So I have done quite a bit of work now with ChatGPT and the biases that are there. So a simple example, when I asked the system to write sample performance feedback for people of different roles, for an engineer, for a doctor, and so on, what comes back is very consistently gendered. So if I asked for feedback about a receptionist, the system comes back writing she/her pronouns in the center of the feedback. She’s really friendly, she’s really bubbly, she’s very effective, she’s not very nice, whatever it might be. If I ask for feedback about a construction worker, I get he/him pronouns. ChatGPT isn’t asserting an intentional point of view about gender. But it is propagating one that is present in the underlying data set, because the team did not build the dataset to counteract that. We’ve had generative AI in Textio, since 2019. But we built the dataset very intentionally, by the way with an agenda, and the agenda is to offer opportunities to people who haven’t had them before. We don’t pretend we’re bias-free either, we totally have a bias. The bias is to make sure women and Black people get jobs and get promoted, that’s our bias. So when you build a system without a point of view on equity, you just inherit the social biases that are present on the internet by default. That’s what you see in ChatGPT.

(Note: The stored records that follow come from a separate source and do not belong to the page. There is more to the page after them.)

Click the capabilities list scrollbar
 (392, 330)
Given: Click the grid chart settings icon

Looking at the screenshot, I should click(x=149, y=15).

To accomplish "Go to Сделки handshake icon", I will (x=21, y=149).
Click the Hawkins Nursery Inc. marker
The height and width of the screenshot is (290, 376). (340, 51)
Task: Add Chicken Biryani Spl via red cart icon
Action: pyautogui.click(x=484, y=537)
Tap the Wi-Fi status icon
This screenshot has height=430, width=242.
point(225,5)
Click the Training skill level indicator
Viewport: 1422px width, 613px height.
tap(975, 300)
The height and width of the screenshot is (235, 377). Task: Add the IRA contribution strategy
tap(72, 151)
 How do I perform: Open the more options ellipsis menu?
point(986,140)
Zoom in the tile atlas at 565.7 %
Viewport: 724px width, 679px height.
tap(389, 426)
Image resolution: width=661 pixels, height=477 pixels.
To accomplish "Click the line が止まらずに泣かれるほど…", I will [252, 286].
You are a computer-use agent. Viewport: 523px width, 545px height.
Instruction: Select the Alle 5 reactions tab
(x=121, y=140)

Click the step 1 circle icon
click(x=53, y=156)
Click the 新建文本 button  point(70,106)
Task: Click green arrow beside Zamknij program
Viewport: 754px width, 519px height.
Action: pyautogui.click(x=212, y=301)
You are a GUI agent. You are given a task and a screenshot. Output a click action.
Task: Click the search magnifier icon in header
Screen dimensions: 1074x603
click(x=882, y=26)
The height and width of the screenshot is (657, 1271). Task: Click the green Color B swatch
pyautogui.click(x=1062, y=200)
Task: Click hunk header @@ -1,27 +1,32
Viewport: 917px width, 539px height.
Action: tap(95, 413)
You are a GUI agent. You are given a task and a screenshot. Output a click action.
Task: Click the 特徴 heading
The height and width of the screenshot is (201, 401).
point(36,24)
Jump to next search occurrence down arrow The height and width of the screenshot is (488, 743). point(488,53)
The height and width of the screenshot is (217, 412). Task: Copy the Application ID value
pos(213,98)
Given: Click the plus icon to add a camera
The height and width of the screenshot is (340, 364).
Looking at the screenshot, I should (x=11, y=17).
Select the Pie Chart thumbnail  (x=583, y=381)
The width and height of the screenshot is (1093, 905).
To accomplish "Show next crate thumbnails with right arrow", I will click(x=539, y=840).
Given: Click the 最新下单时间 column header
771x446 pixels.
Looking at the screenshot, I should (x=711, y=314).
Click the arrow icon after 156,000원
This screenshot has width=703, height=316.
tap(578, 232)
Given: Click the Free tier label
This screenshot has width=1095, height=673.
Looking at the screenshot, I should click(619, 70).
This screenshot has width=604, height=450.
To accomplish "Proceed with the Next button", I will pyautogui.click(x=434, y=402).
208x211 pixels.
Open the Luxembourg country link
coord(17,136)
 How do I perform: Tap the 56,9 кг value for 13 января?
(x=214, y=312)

MELINDA: Yeah. I was reading an article that you wrote recently, where you said at its core, generative AI is essentially a technologically advanced mirror; what goes into it is what comes out. If the inputs are biased, the outputs will be too.
KIERAN: Yeah. I think it can be really hard to tell, in any given case, whether what you’re seeing is biased. It’s really obvious in that pronoun case, when we talk about it statistically, when you look across hundreds of documents. But in any one case, it may be less clear. I also looked at sample performance feedback for theoretical employees, same roles, same prompts. But in one case, the person is an alum of Howard University, which is a really prominent HBCU in Washington DC. In the other case, an alum of Harvard University in Cambridge. Again, this is all like, write me a sample. But the Howard alums are most likely to be criticized for lack of attention to detail, lack of analytical skill, not getting along with others. The Harvard alums are most likely to be criticized for being condescending, maybe not stepping enough into leadership. So the stereotypes that exist in the underlying dataset come through, and in any given case, you may not know. Because all of those could be totally valid reasons for offering a performance critique about any individual employee. But when you look across hundreds of examples, and it just so happens that all the Howard alums are posited to have the same performance gaps, and also all the Harvard alums are, that’s bias. That’s bias in the dataset.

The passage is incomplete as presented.